Work required
What is needed is an exact copy of the records, with the images left out.

Provided data
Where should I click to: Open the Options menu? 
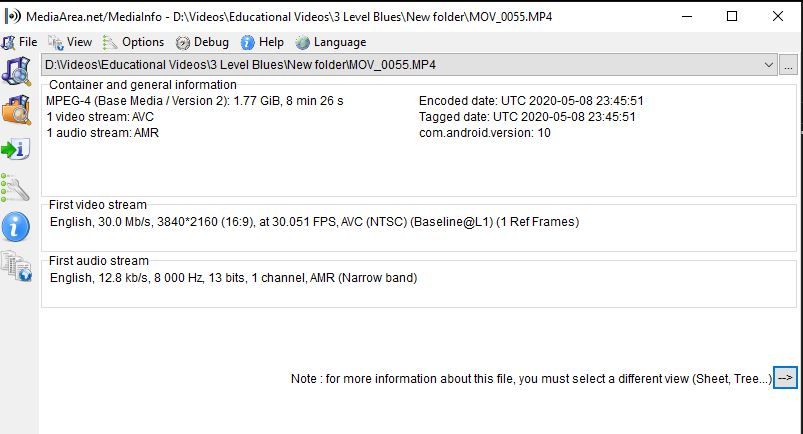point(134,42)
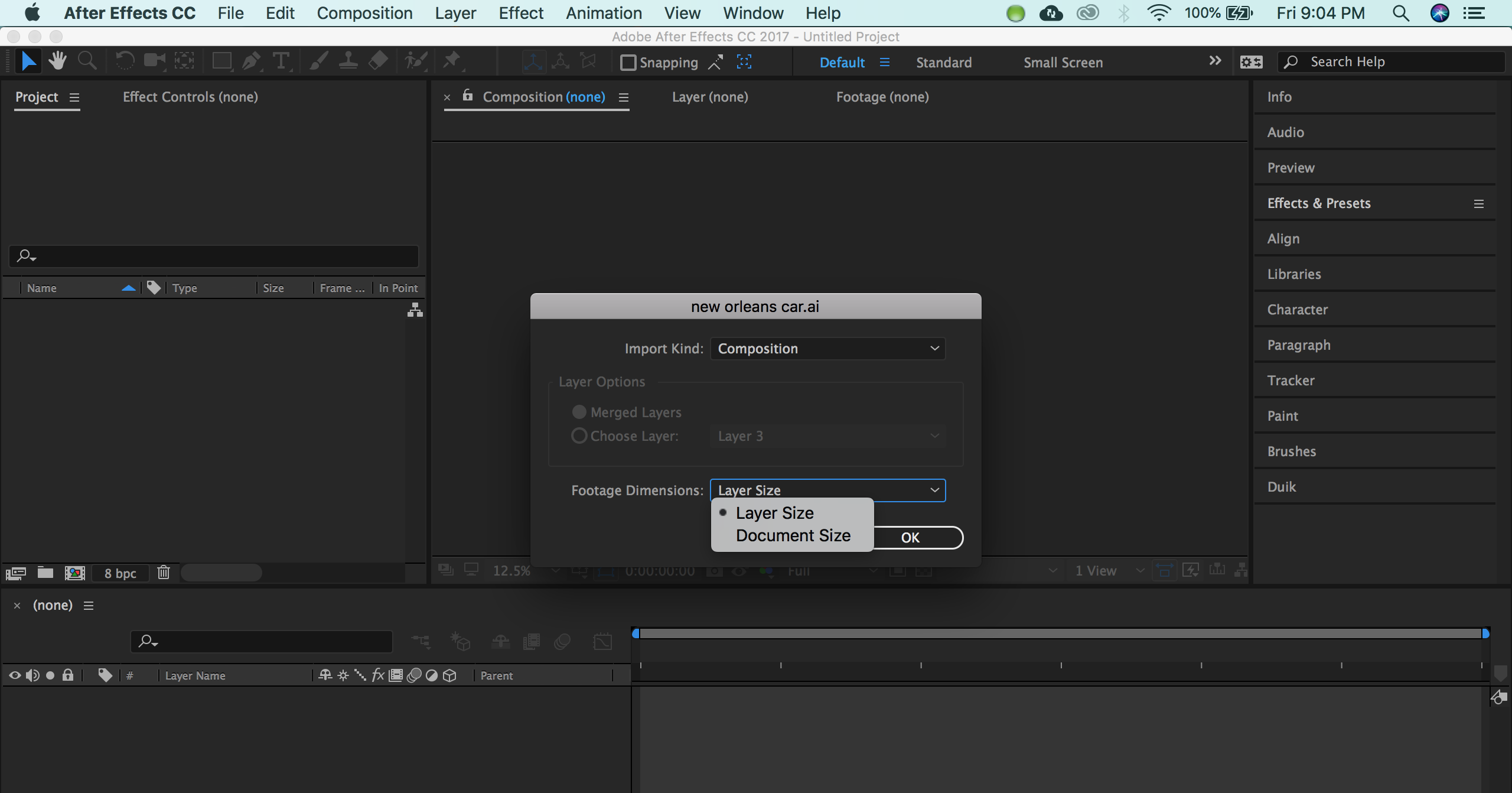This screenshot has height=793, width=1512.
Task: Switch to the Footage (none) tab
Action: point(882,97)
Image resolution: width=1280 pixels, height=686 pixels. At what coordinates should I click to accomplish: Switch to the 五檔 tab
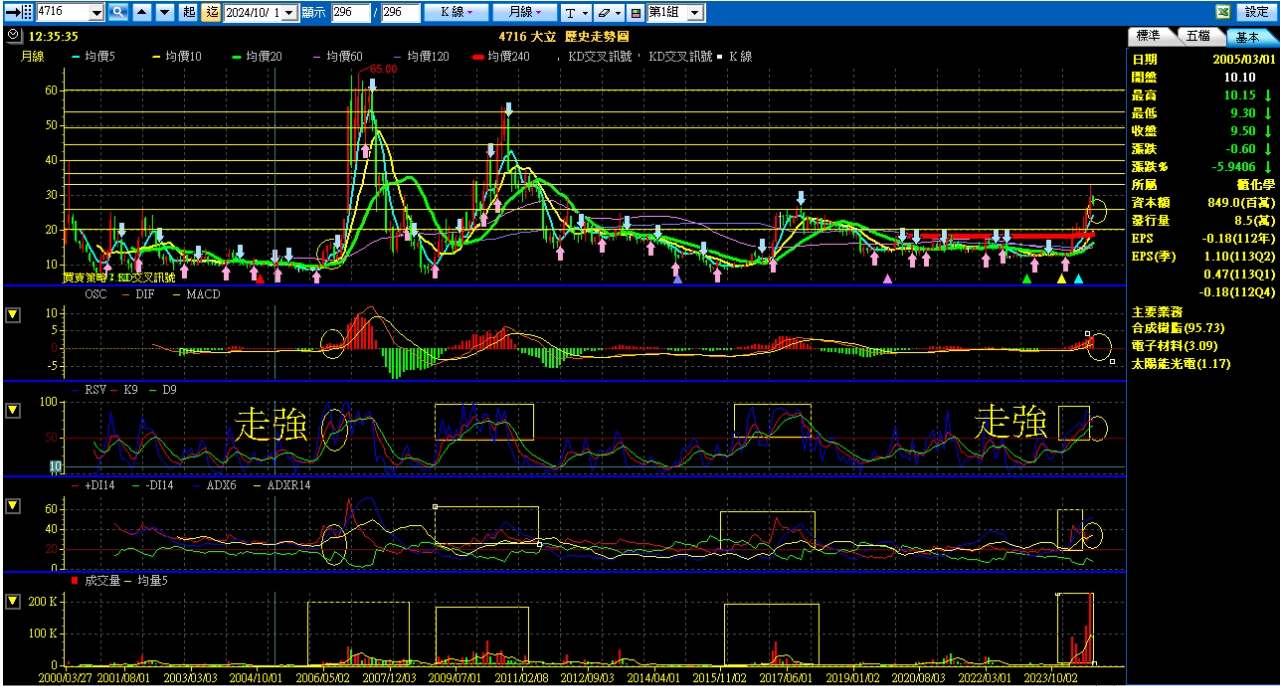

Answer section
Where should I click to: Open the Options menu? 
point(134,42)
This screenshot has height=793, width=1512.
Task: Switch to the Footage (none) tab
Action: point(882,97)
Image resolution: width=1280 pixels, height=686 pixels. At what coordinates should I click to accomplish: Switch to the 五檔 tab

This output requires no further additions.